Wednesday, May 13, 2015

Golf and Religion

One of the things I like about golf is that it is a sport that attracts all kinds of players.  The rich and poor play in foursomes and usually have really good times.  Right wing and left wing also put away the axes and strive for pars and birdies.  Everyone is equal on the golf course which utilizes a great handicap system to even out the playing field.

I play golf with a one time Minister in a Protestant Church who after many years took off the collar and went forth into the business world.  He became very successful.  He also kept his faith.  We often discuss religion, me as an atheist and him as a believer.  Yesterday we were trying to figure out why more and more people are describing themselves as 'none' when asked about their beliefs.  I feel the internet and its ability to open peoples eyes to so many points of view is responsible.  He believes that the great scientific discoveries of the last few decades, especially in physics and cosmology are responsible.  I  think we are both correct to a certain extent.

No matter what we think the latest Pew Surveys show that people believe less and less in the dogma of the different religions.  That doesn't mean they aren't spiritual, just that they don't believe in the stories and fables surrounding religion.  I think this trend will continue but there will always be believers.

"Some of us worship in churches, some in synagogues, and some on the golf course." - Adlai Stevenson


Bubba Muntzer said...

Those both sound like plausible reasons.

Something that occurs to me, too, is that people might be getting turned off by all this Republican Christianity.

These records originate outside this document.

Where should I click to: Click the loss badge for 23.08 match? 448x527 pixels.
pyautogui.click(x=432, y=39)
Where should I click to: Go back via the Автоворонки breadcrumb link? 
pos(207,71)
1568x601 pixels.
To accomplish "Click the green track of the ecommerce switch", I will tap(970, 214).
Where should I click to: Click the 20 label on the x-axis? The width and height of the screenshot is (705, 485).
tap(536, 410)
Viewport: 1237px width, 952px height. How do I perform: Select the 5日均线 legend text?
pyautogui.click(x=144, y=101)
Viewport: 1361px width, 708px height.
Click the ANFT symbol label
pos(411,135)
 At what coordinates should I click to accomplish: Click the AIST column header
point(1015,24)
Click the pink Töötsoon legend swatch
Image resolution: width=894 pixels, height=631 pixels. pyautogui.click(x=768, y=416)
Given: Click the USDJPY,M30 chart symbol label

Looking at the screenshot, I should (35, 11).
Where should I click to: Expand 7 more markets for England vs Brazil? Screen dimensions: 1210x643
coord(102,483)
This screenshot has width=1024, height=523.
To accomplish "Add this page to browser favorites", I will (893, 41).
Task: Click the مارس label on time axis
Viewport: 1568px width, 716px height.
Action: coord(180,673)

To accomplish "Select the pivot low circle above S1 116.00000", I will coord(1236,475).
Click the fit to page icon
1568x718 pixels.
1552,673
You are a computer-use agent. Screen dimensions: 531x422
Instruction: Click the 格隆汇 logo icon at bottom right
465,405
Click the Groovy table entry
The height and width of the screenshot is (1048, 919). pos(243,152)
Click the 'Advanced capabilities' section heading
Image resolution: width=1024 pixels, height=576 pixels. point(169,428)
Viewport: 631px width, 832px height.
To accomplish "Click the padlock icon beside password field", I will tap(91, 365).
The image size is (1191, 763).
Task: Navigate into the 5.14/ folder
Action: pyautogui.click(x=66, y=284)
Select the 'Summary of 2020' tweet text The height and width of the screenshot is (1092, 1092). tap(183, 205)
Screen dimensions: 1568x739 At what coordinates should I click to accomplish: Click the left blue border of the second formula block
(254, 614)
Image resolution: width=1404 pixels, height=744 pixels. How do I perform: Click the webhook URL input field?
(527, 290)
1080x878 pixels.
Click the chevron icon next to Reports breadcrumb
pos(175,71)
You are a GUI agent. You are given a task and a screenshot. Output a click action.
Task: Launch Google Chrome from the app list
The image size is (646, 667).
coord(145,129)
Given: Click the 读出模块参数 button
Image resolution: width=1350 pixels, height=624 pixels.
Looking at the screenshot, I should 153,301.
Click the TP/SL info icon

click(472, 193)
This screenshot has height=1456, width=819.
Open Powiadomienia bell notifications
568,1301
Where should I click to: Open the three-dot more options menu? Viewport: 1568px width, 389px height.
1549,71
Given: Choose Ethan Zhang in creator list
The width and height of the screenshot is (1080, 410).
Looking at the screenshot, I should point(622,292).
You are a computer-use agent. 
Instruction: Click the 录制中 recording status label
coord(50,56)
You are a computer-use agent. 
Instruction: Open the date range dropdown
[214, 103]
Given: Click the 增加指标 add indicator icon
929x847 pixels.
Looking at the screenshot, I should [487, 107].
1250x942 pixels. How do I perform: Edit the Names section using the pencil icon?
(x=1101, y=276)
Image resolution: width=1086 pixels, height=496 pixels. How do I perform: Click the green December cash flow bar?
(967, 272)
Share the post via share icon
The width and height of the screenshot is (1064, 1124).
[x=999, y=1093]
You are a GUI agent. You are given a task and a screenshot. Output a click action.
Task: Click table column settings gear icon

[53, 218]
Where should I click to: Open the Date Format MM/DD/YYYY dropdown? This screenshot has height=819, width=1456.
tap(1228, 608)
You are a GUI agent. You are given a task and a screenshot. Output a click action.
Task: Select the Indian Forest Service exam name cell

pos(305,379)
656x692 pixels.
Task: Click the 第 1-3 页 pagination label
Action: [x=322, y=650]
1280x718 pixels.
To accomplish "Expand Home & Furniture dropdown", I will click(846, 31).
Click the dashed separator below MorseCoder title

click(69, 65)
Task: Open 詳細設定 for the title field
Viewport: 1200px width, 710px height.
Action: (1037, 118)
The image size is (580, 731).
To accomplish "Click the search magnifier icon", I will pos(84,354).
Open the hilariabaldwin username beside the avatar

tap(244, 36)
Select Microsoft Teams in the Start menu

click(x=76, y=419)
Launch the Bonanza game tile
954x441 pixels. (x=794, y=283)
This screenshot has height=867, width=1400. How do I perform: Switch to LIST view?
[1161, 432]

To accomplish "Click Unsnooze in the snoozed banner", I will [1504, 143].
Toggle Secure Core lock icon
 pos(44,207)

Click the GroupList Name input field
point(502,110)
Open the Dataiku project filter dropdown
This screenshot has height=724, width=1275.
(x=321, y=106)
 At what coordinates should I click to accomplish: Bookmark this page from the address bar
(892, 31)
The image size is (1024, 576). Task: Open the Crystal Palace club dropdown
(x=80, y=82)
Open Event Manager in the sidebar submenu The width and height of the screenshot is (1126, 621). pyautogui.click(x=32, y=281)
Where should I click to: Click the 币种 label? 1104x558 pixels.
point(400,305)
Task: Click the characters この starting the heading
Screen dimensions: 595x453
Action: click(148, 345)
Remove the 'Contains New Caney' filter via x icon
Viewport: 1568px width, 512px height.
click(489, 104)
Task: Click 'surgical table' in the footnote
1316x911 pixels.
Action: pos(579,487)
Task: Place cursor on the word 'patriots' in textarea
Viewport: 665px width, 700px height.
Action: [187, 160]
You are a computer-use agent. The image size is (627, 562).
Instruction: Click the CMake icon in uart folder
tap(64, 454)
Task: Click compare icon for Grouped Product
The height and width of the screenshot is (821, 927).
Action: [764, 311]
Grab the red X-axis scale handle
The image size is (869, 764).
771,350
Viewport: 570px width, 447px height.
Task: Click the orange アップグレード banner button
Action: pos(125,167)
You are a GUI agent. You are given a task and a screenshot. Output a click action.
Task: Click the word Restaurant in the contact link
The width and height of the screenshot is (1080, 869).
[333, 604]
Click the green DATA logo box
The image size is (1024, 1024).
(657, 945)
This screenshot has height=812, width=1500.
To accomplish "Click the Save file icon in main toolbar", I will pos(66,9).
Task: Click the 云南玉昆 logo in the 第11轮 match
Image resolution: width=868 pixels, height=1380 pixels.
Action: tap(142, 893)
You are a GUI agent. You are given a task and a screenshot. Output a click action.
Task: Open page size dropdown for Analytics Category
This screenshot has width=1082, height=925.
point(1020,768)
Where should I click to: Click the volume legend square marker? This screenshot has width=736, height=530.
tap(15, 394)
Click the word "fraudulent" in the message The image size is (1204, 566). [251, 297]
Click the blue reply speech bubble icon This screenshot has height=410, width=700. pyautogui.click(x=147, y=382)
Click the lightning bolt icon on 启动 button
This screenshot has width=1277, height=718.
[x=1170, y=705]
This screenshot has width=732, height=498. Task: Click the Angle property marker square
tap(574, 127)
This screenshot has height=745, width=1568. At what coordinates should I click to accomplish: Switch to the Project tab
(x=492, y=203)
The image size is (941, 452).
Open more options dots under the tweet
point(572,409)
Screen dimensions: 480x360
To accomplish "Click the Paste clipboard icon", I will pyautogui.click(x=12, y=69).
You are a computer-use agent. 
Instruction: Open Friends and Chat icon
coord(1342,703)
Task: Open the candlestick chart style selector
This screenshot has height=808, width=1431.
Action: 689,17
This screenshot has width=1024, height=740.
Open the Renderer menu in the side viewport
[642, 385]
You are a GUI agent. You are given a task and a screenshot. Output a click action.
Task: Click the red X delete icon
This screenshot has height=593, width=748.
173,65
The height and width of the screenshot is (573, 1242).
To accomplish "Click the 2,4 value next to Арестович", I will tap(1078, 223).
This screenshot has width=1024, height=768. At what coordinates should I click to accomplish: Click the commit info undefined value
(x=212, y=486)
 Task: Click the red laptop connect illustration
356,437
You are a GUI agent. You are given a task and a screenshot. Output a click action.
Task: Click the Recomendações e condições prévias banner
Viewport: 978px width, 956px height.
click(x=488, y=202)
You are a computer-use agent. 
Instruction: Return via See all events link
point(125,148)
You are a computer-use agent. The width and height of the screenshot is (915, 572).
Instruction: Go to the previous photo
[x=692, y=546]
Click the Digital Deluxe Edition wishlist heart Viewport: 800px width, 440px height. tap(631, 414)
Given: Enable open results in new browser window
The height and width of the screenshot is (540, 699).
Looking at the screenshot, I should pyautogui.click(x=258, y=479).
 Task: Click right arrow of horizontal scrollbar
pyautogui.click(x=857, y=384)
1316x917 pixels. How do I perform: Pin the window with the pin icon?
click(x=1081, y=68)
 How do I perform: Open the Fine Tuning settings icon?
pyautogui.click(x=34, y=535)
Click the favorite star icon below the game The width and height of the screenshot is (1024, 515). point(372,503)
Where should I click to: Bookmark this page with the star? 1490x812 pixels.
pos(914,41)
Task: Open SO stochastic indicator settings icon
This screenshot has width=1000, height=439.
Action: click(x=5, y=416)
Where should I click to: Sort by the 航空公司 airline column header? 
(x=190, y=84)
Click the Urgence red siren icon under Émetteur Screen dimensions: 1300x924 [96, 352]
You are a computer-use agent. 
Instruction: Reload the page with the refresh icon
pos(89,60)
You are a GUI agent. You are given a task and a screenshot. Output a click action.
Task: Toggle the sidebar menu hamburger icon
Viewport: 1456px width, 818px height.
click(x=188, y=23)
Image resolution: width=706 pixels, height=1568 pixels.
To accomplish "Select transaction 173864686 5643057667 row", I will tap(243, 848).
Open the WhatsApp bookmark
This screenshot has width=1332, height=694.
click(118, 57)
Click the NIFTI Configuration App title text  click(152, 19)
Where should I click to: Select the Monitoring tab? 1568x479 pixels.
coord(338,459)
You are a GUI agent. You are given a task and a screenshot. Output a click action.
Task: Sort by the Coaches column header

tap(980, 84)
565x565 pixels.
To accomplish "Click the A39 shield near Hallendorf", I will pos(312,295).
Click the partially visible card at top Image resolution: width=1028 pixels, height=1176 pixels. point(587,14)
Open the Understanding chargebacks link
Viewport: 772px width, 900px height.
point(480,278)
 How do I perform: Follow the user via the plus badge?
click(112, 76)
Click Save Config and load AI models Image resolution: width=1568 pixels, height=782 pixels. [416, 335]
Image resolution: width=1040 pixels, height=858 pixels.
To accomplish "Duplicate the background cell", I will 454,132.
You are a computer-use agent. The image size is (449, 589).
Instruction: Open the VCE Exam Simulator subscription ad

Southern Baptist, Pentecostal, etc., the ones that come down from Calvin and Luther, are mostly what's on TV and radio, and they are also the most outspoken ones in politics, so it could be that many people believe that's what Christianity is.

I'm not sure if many people are aware of this, even including people who consume those brands of Christianity, but those conservative sects take all their doctrine from the books written by Paul, and none of it from the teachings of Jesus, and there's a distinct difference between those two things.

The other more liberal sects including the mainstream of Catholicism either try to combine the two and finesse the differences, or else emphasize Jesus. Either way it results in something with a very different flavor, but you don't often hear from those people unless you walk into one of their churches, and there seems to be an unwritten rule in the clergy that you don't criticize the other side or point out the differences, and both sides respect that unwritten rule, so the public just knows what comes through in the media, and that can be pretty nasty and mean and I'm sure it comes through to a lot of people.

New Mexican said...

From a New Mexican (Hispano, Mexican, Spanish etc., etc.) perspective I recommend the book "A Contest of Faiths, Mission Women and Pluralism in the Southwest" written by Susan M. Yohn and published by Cornell University Press.

It gives a person the where, how and why a significant portion of folks in New Mexico got their religions other than Catholic.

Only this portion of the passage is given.